O Estado de S.Paulo publica em suas Notas e Informações um editorial exemplar, pela transparência. O título é
Sinais de guerra fria. O texto abre assim:
À margem dos horrores no Oriente Médio, um novo foco de tensão internacional vem se expandindo sem cessar nos últimos meses e semanas. Trata-se da acentuada deterioração das relações entre a Rússia e o Ocidente - a ponto de se poder afirmar, sem exagero, que elas nunca estiveram piores desde o desaparecimento da União Soviética. Aliás, eram melhores ao tempo do último líder da URSS, Mikhail Gorbachev. Agora, no entender de muitos, o clima de crispação, motivado por uma escalada de desentendimentos e acusações recíprocas, ressuscita uma expressão que se imaginava sepultada: guerra fria. (...)Logo depois, o editorial do Estadão explica por que, no seu entender, as coisas vão mal entre a Rússia e o Ocidente:
(...) Na raiz do novo conflito estão os impulsos pavlovianos do Kremlin para, de um lado, se impor aos antigos Estados bálticos vassalos, como a Estônia e a Lituânia - que não só conquistaram a independência, mas aderiram à Organização do Tratado do Atlântico Norte -, e, de outro, influir nas políticas da União Européia (UE), valendo-se do fato de que a Rússia fornece 25% do gás e proporção crescente do petróleo consumidos pelos membros da UE. A isso se soma o problema militar-estratégico criado pela decisão americana de instalar escudos antimísseis na Polônia e na República Checa, com a plena concordância de ambas, a pretexto de neutralizar eventuais ameaças iranianas. (Continua...)Vejam só. De 1991 para cá, na onda da restauração desencadeada por Mikhail Gorbatchev, a União Soviética deixou de existir e a Rússia emergiu como importante país capitalista da Europa. Qual foi a resposta européia e ocidental a essa conversão russa?
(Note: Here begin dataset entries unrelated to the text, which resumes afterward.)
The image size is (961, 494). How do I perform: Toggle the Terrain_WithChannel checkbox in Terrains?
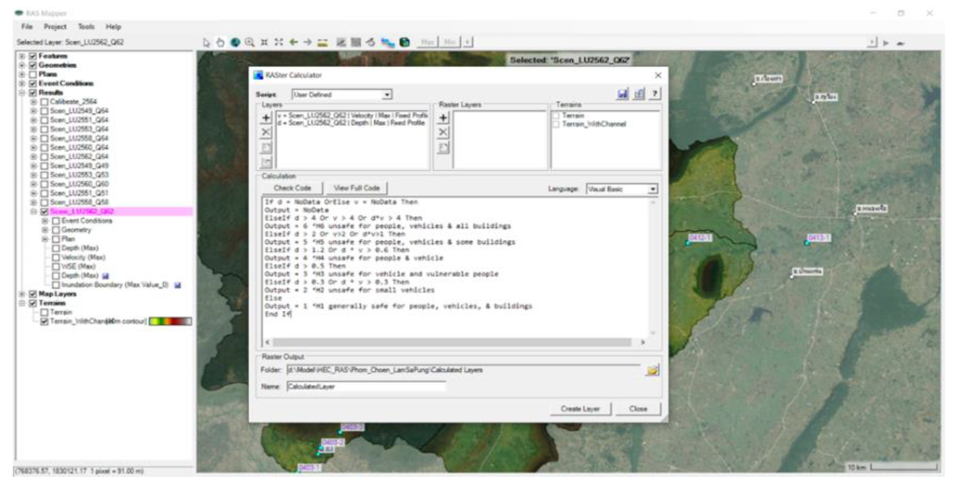pos(556,124)
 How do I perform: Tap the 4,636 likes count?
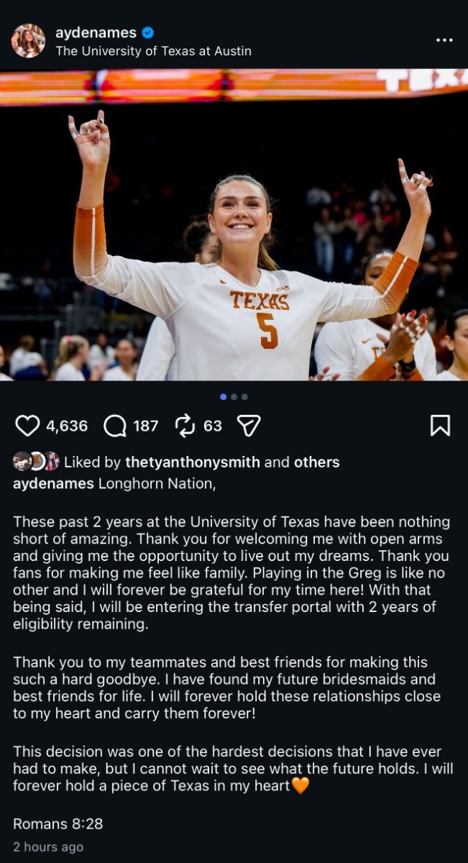tap(67, 426)
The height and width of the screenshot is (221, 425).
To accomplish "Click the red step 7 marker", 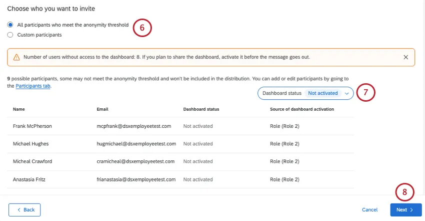I will coord(366,93).
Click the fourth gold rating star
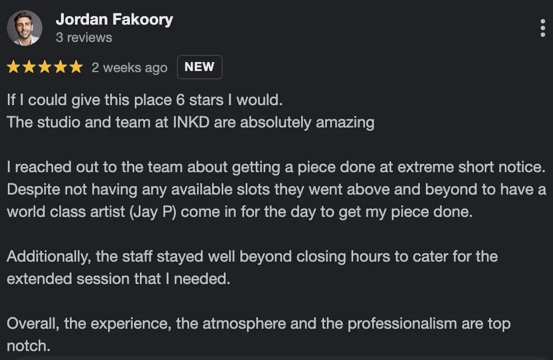Viewport: 553px width, 360px height. pos(60,68)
1) A Europa, especialmente a Alemanha, atuou decisivamente para a fragmentação da Iugoslávia e o isolamento da Sérvia, tradicional aliada da Rússia na região. Naturalmente, os Estados Unidos ajudaram no que puderam.
2) A OTAN (Organização do Tratado do Atlântico Norte) nasceu no âmbito da polaridade Leste-Oeste. A polaridade deixou de existir com o fim do Tratado de Varsóvia, mas a OTAN está aí, adotando uma política agressiva de expansão para o oriente.
O capítulo mais recente é a iniciativa americana de instalar escudos antimísseis em países do leste europeu. O que daria aos americanos e aliados uma vantagem estratégica sobre a Rússia.
3) Todo e qualquer movimento anti-russo em países da antiga União Soviética é apoiado abertamente pelos Estados Unidos e pela Europa. Casos mais recentes são a Geórgia, a
Ucrânia e a Estônia. Tais movimentos geralmente deitam raízes nas correntes políticas que colaboraram localmente com a ocupação nazista na Segunda Guerra Mundial.
Na Estônia, aliás, as autoridades pró-ocidentais vem de remover os túmulos de soldados soviéticos e o monumento em homenagem à libertação do país, pela URSS, no fim do conflito contra o Eixo. A razão para a remoção do bronze e das ossadas é emblemática: de acordo com o governo atlantista de Tallinn, o monumento supostamente contribuía para dividir a Estônia. Num certo sentido é verdade, já que parte das forças estonianas hoje dominantes descente politicamente de correntes que lutaram ao lado das tropas nazistas na guerra.
Afirmar que a Rússia capitalista adota uma atitude agressiva em relação ao Ocidente é uma tese que carece de demonstração, além de carregar boa dose de humor. O editorial do Estadão, infelizmente, substitui a História pela ideologia. O fato é que
a Rússia começa a se reerguer do seu Versailles particular, imposto pelas potências vencedoras da guerra fria. É mais inteligente aceitar esse fato do que tentar enxergar o mundo pelo avesso. Como faz o (como sempre, muito bem escrito) editorial do Estadão.